We have an old, mild joke in Arkansas to the effect that we love living in Arkansas so much that someday we will retire there. This is a recognition of the fact that for much of my life, one had to leave the state to find satisfying professional work.

But do you ever wonder how much of you is in bits and pieces in another place?



I know that part of me is in a small Methodist church in Marshall, Arkansas. Marshall is a bit of nothing town on the southern edge of the mountains. I have no real ties to Marshall, other than that when I was 20 or so, I went to a church service there during an out of town trip with a church group. A mentally challenged woman did a solo for the congregation. She lacked traditional musical skills, but everyone in that little congregation understood that she was giving her all. I cannot even remember for sure if she was playing an autoharp or an accordion. I know that a bit of me still lives in that church, on a winter day, hearing her off-key voice.
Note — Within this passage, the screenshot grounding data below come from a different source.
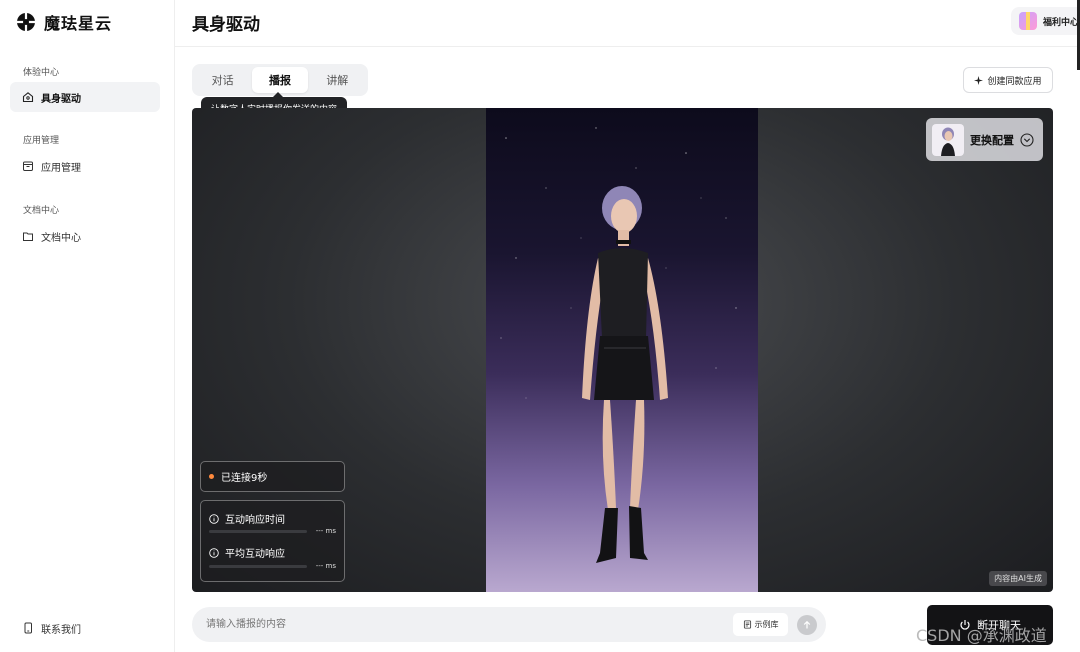 The height and width of the screenshot is (652, 1080). I want to click on sidebar-item-docs: 文档中心, so click(85, 236).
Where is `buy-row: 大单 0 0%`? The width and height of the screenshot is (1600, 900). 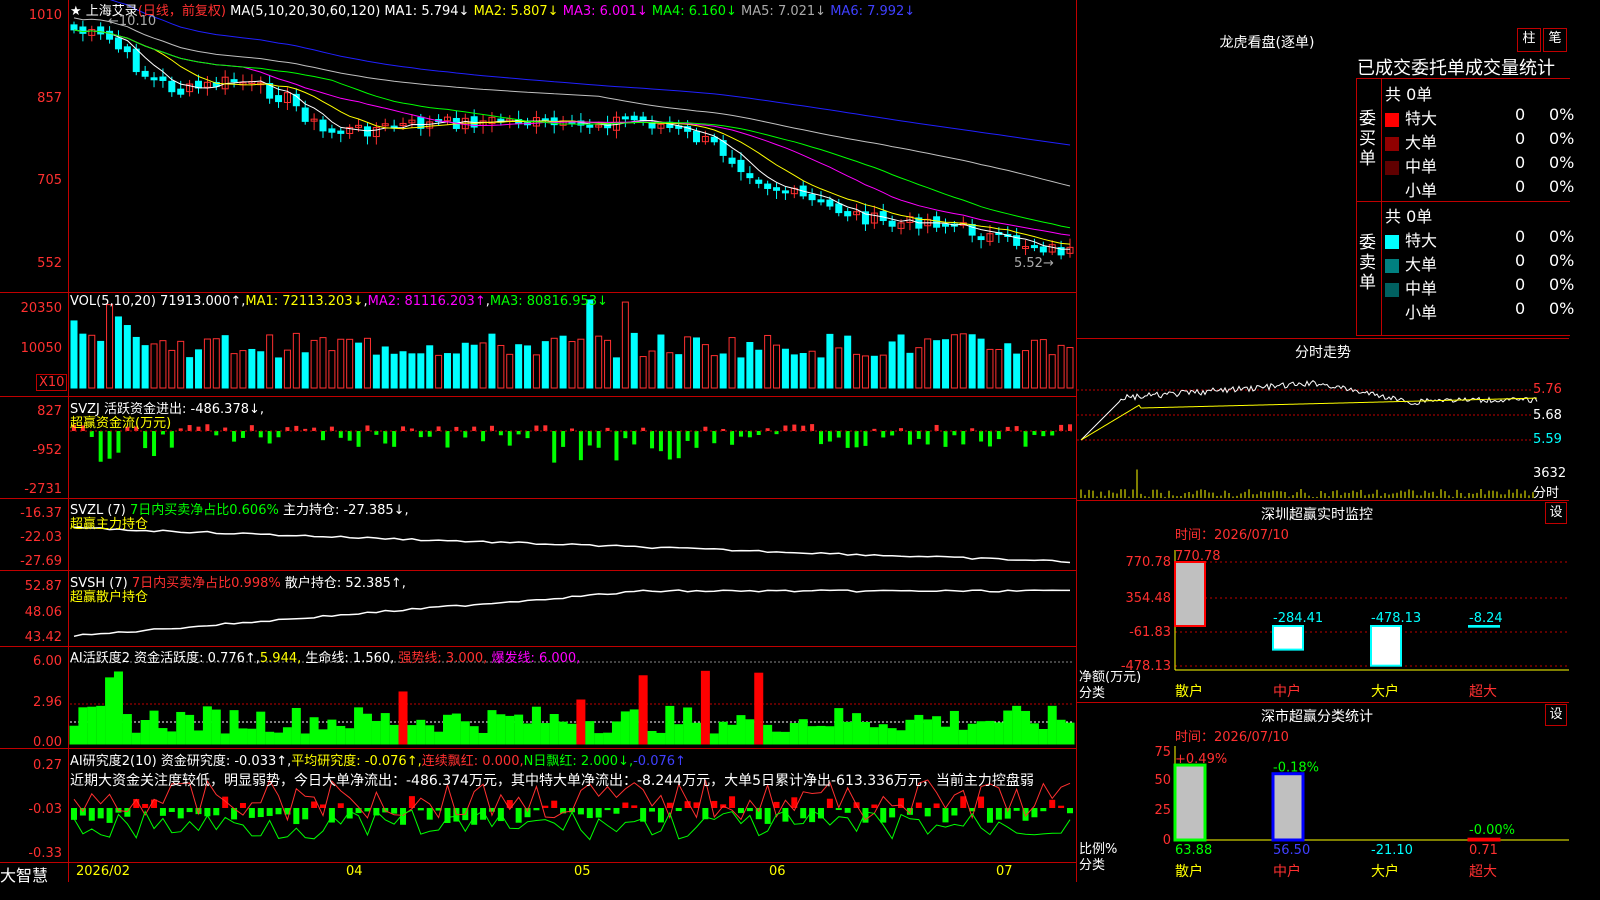
buy-row: 大单 0 0% is located at coordinates (1480, 141).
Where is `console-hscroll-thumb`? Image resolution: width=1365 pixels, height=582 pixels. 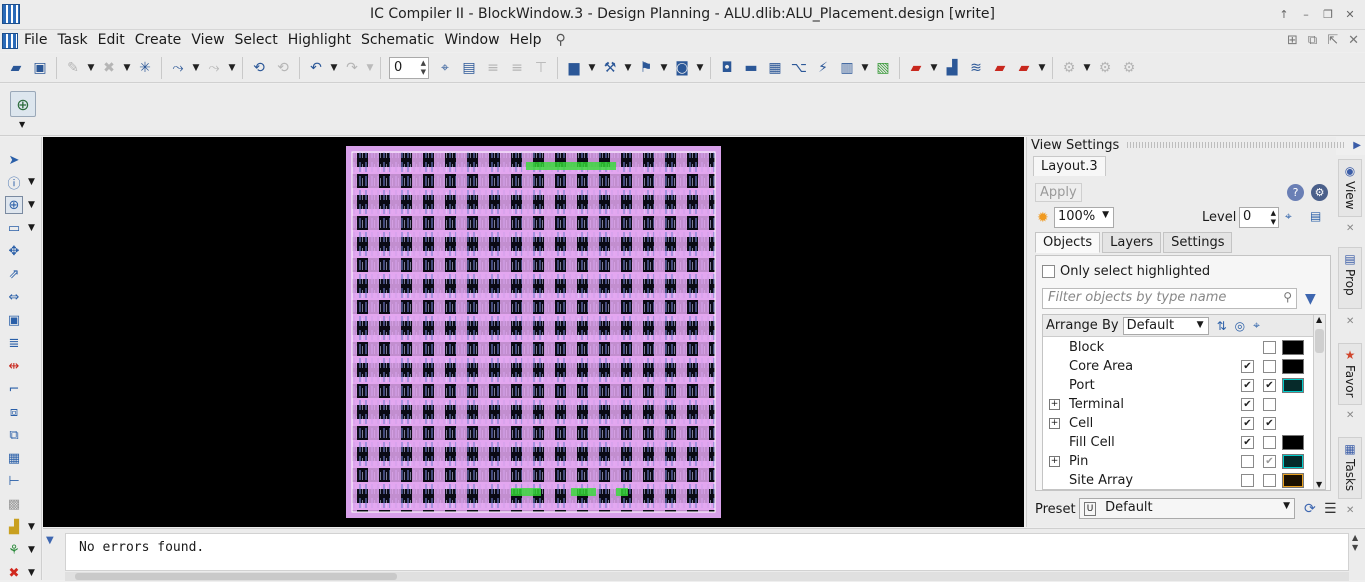 console-hscroll-thumb is located at coordinates (236, 576).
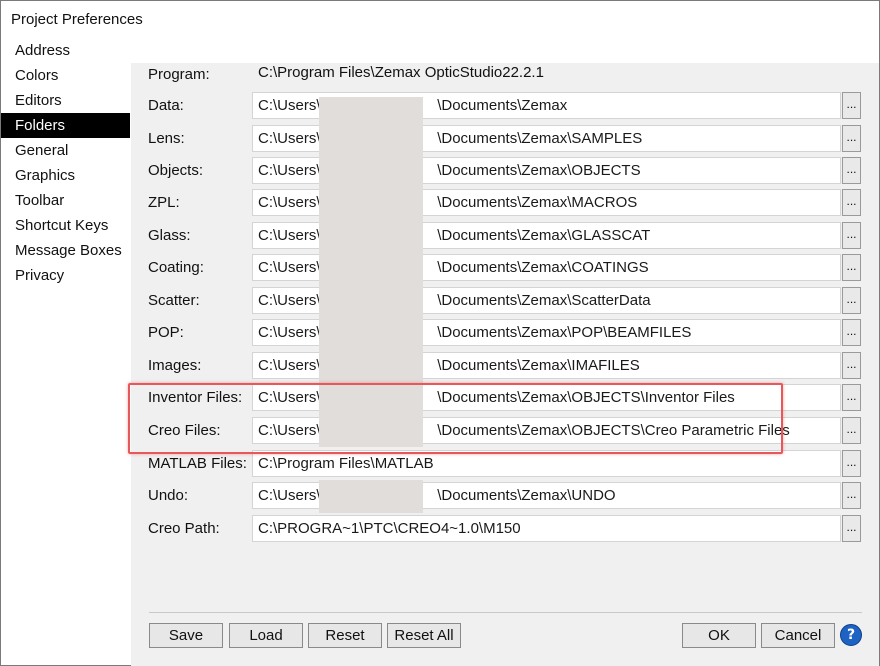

Part of me is in the "Pines" hiking trail, in the Angeles National Forest of Southern California, where I went to hike among chapparal not eight feet high, where after five p.m., birdsong enlivened the walk. I'd watch the day shimmer away, and the night air begin to cool things a bit. Part of me is in that cool evening air.

I once paddled a kayak on a mirror-glassy lake at Robbers Cave state park in Oklahoma. I'm sure I left some bit of me there.

Part of me is pacing the floor in a Superior Court department in Los Angeles, where a jury went out to deliberate my client's case, and I walked back and forth, wondering what amount the jury would award my client.

I'm sure that part of me is in mid-air, an imprint from my eyes, where I stared at an ultralight plane flying over cow pastures near Crandall, Texas. That's a coincidence, really, since another part of me is lost in a field of susan flowers off that same highway from my Peugeot bicycle days.

I like to call places "home". Trinity Trail is "home" for me. The ponds at the Park Hill Prairie are "home" for me. White Oak Lake is "home" for me. Of course, my own home is "home", as is my parents' home. Gurdon, Arkansas is "home" for me, though I've not lived there in 30 years.

But sometimes you leave a bit of "home" on the trail. You leave it lying on something you see, or something you do. You want to go back--and you do. You daydream and remember it. You even make nice little adjustments in it, just like moving the furniture at a house.

I make it my goal to find my home within, but also to make my home as wide-ranging as possible.